### SET PROBLEM
Count how many lines in the entries below contain the string "arrow", and reply with the number only.
# start of SOURCE RECORDS
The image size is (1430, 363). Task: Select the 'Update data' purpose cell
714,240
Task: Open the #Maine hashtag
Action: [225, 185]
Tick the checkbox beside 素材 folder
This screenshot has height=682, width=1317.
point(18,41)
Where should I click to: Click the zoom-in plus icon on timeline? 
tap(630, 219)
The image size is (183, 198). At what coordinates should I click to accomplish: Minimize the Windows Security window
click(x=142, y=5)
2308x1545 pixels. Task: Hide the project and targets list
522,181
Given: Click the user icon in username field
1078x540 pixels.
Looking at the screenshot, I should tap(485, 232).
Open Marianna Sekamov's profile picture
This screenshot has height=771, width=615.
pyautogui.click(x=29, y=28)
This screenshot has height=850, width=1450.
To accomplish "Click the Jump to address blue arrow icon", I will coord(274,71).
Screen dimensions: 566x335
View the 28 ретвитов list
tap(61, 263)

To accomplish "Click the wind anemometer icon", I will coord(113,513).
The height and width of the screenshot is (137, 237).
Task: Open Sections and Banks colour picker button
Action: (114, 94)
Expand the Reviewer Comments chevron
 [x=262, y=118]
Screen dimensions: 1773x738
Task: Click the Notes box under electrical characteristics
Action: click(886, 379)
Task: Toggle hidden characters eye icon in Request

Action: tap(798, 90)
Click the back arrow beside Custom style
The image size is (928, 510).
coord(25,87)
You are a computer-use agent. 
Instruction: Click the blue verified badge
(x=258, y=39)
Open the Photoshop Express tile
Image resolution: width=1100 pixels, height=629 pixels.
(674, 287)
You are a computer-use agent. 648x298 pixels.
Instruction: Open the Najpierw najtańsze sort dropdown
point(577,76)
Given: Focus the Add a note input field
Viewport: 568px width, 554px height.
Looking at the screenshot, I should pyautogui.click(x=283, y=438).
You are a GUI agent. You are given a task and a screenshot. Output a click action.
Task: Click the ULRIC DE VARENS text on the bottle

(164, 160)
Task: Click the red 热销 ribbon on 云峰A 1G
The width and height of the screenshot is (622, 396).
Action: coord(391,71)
# end of SOURCE RECORDS
### TASK ANSWER
2